You should definitely try the chef’s choice salumi. David and his team cure all of their meats, including prosciutto. All of our bread is baked in-house and our baker mills his own grains on-site and ferments his own sourdough. If we can make it in-house, we do. Salumi is a great place to start. We’re doing a composed plate right now, which is two-year-old prosciutto and house-made ricotta with preserved lemon and a fresh pea salad, if you want something lighter and simpler.
And then we also make all of our pasta in-house daily. That’s always changing, whether it’s a filled pasta or whether we’re doing a baked rigatoni with ‘nduja, toasted breadcrumbs, and a dollop of stracciatella — which is the loveliest bits of the burrata, this cooling, beautiful cheese — on top. All our in-house pasta is a must.

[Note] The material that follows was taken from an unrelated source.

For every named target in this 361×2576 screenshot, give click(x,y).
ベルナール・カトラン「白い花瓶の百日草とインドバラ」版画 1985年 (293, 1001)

And we offer our pastas in sort of a medium size, so even if it’s just two of you, you could order two or three pastas to be able to try different things. Those are the things that you absolutely shouldn’t miss.
What’s your personal favorite dish on the menu?
That is an impossible thing to say. Our menu is not a static menu — we literally can’t print the menu until right before service, because we never know what’s going to get tweaked! But I will always say the pasta. The pasta continues to be my happy place. And it depends on my mood. Because it’s springtime, I love the fava bean agnolotti we have on our menu right now. But last night, it was a little chillier — unseasonably so — and I probably would’ve had the bucatini di grano arso with guanciale. So, you have this toasted grain bucatini with this sauce made with melted onions and bacon. I mean, what’s not to like about that?
What are you most excited about right now?
I’m just thrilled having people back in the dining room. I’m thrilled people want to come back, I’m thrilled that it’s this year and not last year. We’ve seen so many familiar faces and we were able to retain so many core members of our crew, and that was, throughout the pandemic, key to us. I’m truly just happy to be here. Because we didn’t know we were going to be here this time last year. And I’m just so grateful to our guests, and our landlords, and all the forces in the world that came together — and science! — that made it so we can be here and be able to have the privilege to continue to do what we love and be able to make a living doing it.
Boy, that was a little mushy, but I guess that’s totally where we are right now. Just grateful and happy to be here.